Starred review from February 1, 2016
Brinkley (The Quiet World), a professor of history at Rice University, succeeds in showing that F.D.R. should be remembered for his extraordinary, often unsung role as a great conservationist, particularly of public lands. From childhood, Roosevelt was taken by the natural surroundings of his Hudson River home, and as he emerged to greatness he never lost his interest in preserving natural habitats as state and national parks, wildlife refuges, monuments, and forestsâespecially those lands near American cities. Brinkley, who in Wilderness Warrior wrote about Theodore Roosevelt's outdoorsmanship, makes a solid, if mostly unstated, case that F.D.R.'s conservationist record is as important as his cousin's. Brinkley also addresses the many people who joined F.D.R. in his environmental passions as he covers the lands the president and his administration set aside.
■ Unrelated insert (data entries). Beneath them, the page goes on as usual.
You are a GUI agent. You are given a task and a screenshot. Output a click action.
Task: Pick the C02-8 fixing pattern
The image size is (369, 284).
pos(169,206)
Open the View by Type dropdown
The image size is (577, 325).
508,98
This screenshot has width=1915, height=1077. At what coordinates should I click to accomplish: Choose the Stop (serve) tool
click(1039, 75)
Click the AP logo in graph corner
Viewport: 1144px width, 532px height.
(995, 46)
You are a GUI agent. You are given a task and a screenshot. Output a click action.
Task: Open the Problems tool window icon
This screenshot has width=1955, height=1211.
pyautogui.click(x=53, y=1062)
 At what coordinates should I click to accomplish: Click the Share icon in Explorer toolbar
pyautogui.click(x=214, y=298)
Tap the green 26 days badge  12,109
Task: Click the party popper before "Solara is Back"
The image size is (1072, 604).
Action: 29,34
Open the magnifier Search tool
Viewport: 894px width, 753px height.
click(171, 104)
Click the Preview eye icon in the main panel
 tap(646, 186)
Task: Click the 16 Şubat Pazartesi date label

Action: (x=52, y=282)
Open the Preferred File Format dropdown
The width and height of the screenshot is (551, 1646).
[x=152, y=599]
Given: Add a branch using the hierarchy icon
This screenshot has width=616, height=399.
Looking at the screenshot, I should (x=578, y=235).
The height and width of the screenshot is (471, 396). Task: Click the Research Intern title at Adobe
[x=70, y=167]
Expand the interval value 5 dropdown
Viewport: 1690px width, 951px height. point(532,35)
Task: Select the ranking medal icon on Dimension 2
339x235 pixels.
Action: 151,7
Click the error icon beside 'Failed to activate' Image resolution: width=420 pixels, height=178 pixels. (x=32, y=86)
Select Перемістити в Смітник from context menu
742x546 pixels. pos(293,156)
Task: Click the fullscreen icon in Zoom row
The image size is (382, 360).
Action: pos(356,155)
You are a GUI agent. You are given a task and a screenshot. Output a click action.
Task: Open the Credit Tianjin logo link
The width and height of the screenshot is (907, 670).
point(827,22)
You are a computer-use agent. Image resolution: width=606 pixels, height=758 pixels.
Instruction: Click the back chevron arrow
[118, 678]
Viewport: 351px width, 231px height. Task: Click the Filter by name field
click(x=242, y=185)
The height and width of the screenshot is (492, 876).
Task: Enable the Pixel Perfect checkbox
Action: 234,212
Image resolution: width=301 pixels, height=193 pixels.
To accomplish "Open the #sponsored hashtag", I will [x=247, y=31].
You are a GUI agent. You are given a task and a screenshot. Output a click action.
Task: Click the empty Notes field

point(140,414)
He also shows how F.D.R., in his wartime presidency, was moving toward what Brinkley terms "global conservation." The book's detail can be overwhelming and, as with many works of modern American history, it's mostly narrative without a strong point of view, save for Brinkley's evident and justifiable admiration for F.D.R.'s achievements. But Brinkley's book adds significantly to knowledge of F.D.R. as both man and president, and ranks among the best books on this major historical figure.

February 15, 2016
Renowned presidential historian and television commentator Brinkley (history, Rice Univ.) is author of innumerable books including The Wilderness Warrior, that recount Theodore Roosevelt's role in environmental preservation. Here he focuses on the leadership of Franklin Roosevelt (1882-1945) in the Civilian Conservation Corps, which restored and reforested the land and established dozens of park systems and scenic roadways. FDR was motivated by both his congenital love for nature and his acute political instincts to alleviate unemployment during the Great Depression, combining conservation policy with his overall economic strategy. He also benefited from the advice of his wife, Eleanor, politicians Harold Ickes and Gifford Pinchot, and Supreme Court justice William O. Douglas. Brinkley further studies less-examined figures such as the influential Rosalie Edge, a New York socialite and suffragist who lobbied the Audubon Society and managed the Emergency Conservation Committee. As with Theodore, FDR's policies navigated between practical uses of land and pristine protection. VERDICT With an accessible writing style, Brinkley crafts a detailed study that will attract legions of faithful readers. Scholars will savor the author's meticulous annotations in addition to endnotes highlighting a lesser-studied aspect of Franklin's legacy of governmental action, which is also briefly addressed in FDR and the Environment, edited by D. Woolner and H. Henderson. [See Prepub Alert, 9/28/15.]--Frederick J. Augustyn Jr., Lib. of Congress, Washington, DC
Copyright 2016 Library Journal, LLC Used with permission.

February 1, 2016
Brinkley (History/Rice Univ.; Cronkite, 2012, etc.) returns with the provocative argument that Theodore Roosevelt was not the only environmentalist in the Roosevelt clan--far from it. "There was never a eureka moment that transformed Franklin D. Roosevelt into a dyed-in-the-wool forest conservationist," writes the author at the opening of this book. If there were, perhaps it would be at the Chicago World's Fair of 1893, when the 11-year-old boy studied the thousands of specimens of flora and fauna on display, ardently taking in "the nucleus of Chicago's Field Museum of Natural History." Having grown up with an interest in nature, and especially in birds, FDR took time as an officeholder in New York to preserve state lands and create parks; among his campaigns was one to convert the entire Catskills Mountains region into a protected conservation district, if not a state park, that mixed private and public ownership. As governor of New York, he assembled his first "brain trusts," and among the first of these was one devoted to forestry and agronomy. As president, he famously initiated such environmental programs as the Civilian Conservation Corps, using an earlier idea of "forestry as work-relief" to gain bipartisan support for other planks of the New Deal. In his biography of the secretary, T.H. Watkins gave Interior Secretary Harold Ickes most of the credit for the principal environmental accomplishments of the FDR administrations, but Brinkley makes clear that Roosevelt was there at the creation and took a personal interest and lobbied hard for his proposals. Not all of them succeeded, notes the author: of a proposed "national shoreline parks" measure, for instance, only one of a dozen sites, Cape Hatteras, came under national protection. Even so, dozens of grasslands, game refuges, forests, and other conservation units came into the commonweal thanks to FDR's work. Overlong, as are so many of Brinkley's books, but a brightly written, highly useful argument, especially in a time when the public domain is under siege.